> _O que se pede_:
**A.** Indica se cada afirmação concorda com o texto sobre sindicatos e desemprego, respondendo sim ou não e citando as palavras do texto que o decidem: (i) AA defende que os sindicatos criam desemprego; (ii) o autor diz que os sindicatos agem apenas sobre os salários; (iii) a empresa imaginada tem 2.000 trabalhadores.
**B.** Retoma o texto sobre sindicatos e desemprego a partir da última frase apresentada.

> _Excerto do texto_:
----
Friday, June 09, 2006

Sindicatos, desemprego, etc.

Há uma semana, António Costa Amaral (AA) escreveu "Sindical-parasitismo" (assunto que também passou para o 19 meses depois).

O assunto já é velho de uma semana, e já deixei alguns comentários nos posts respectivos, mas agora venho abordar sobretudo a relação entre os sindicatos e desemprego.

AA argumenta que os sindicatos criam desemprego, já que ao fazerem com que o nível salarial seja mais elevado do que seria se não houvesse sindicatos, fazem também que seja "mais caro e arriscado empregar".

Se a única variável que os sindicatos podessem influenciar fosse o salário, isso seria logicamente correcto: ao aumentar o preço de um bem (neste caso, o trabalho, ou, mais exactamente, a capacidade de trabalho), isso iria reduzir a procura desse bem (bem, algumas excepções téoricas, mas acho que não se aplicam neste caso). Logo, quanto mais altos fossem os salários que os sindicatos conseguissem negociar com os empregadores, menos trabalhadores estes iriam querer contratar.

No entanto, há um factor que afecta esse raciocinio: é que os sindicatos tentam agir, não apenas sobre os salários, mas também sobre o tempo de trabalho (horários, férias, etc.), e a sua acção sobre o tempo de trabalho até pode aumentar o emprego.

Imagine-se uma empresa (ou sector de actividade) com 1.000 trabalhadores, trabalhando 40 horas por semana, com 5 semanas de férias por ano (ou seja, 1.880.000 horas de trabalho por ano).
----
Entradas guardadas
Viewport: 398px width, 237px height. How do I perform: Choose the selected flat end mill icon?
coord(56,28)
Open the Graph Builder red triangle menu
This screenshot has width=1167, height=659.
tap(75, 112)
----
> _As respostas_:
**A.**
(i) Sim: "AA argumenta que os sindicatos criam desemprego".
(ii) Não: "os sindicatos tentam agir, não apenas sobre os salários, mas também sobre o tempo de trabalho".
(iii) Não: "com 1.000 trabalhadores".

**B.**
Agora, vamos supor que o sindicato conseguia uma redução do horário de trabalho de 40 para 35 horas, sem redução de salário. Isso implicaria que, para a empresa, o custo-hora aumentasse 14,3%, já que o dinheiro que antes pagavam por 40 horas, têm agora que pagar por apenas 35. Como é óbvio, se a hora de trabalho ficou mais cara, a procura de horas de trabalho por parte das empresas vai diminuir. No nosso exemplo, vamos imaginar que a(s) empresa(s) chega(m) à concusão que, com o novo custo-hora, só faz sentido "comprar" 1.650.000 horas de trabalho. Quais vão ser as consequências disso em termos de emprego?

Antes, cada empregado trabalhava 1.880 horas/ano [40 horas/semana * (52 - 5) semanas]. Agora passa a trabalhar apenas 1.645 horas/ano. Logo, se a procura de trabalho passar de 1.880.000 horas/ano para 1.650.000 horas/ano, isso significa um aumento da mão-de-obra empregue de 1.000 para 1.003 trabalhadores. Ou seja, a acção dos sindicatos contribuiria para reduzir o desemprego.

Note-se que não é obrigatório que uma redução do tempo de trabalho reduza o desemprego (o efeito do aumento do custo-hora pode provocar uma redução tão grande na procura de trabalho que mais que anule o efeito de cada trabalhador passar a trabalhar menos horas), mas é possível que tenha essa consequência.

Já agora, há outra situação em que a acção dos sindicatos pode reduzir o desemprego, mesmo agindo apenas sobre os salários. A oferta de trabalho, por vezes, segue um padrão diferente do que acontece com outros produtos - em vez de uma redução de preço originar uma redução na oferta, acontece o oposto: como ganham menos, os trabalhadores passam a arranjar segundos empregos, a oferecer-se para fazer trabalho extraordinário, a pôr o filhos a trabalhar (ou, pelo menos, a fazer menos pressão para que estes continuem na escola), etc. Assim, os sindicatos, a fazerem com que os salários sejam mais elevados vão reduzir, é certo, a procura de trabalho, mas também podem estar a reduzir a oferta de trabalho, o que até pode levar a uma redução global do desemprego.

Nota: com "oferta de trabalho", refiro-me à oferta de trabalho pelos trabalhadores, e com "procura de trabalho" refiro-me à procura de trabalho pelas empresas (é que por vezes estes termos são usados ao contrário).

3 comments:

aL said...

Miguel, obrigada pela referência. Apesar do tema poder ser similar, o meu ponto não é exactamente o mesmo que o AA.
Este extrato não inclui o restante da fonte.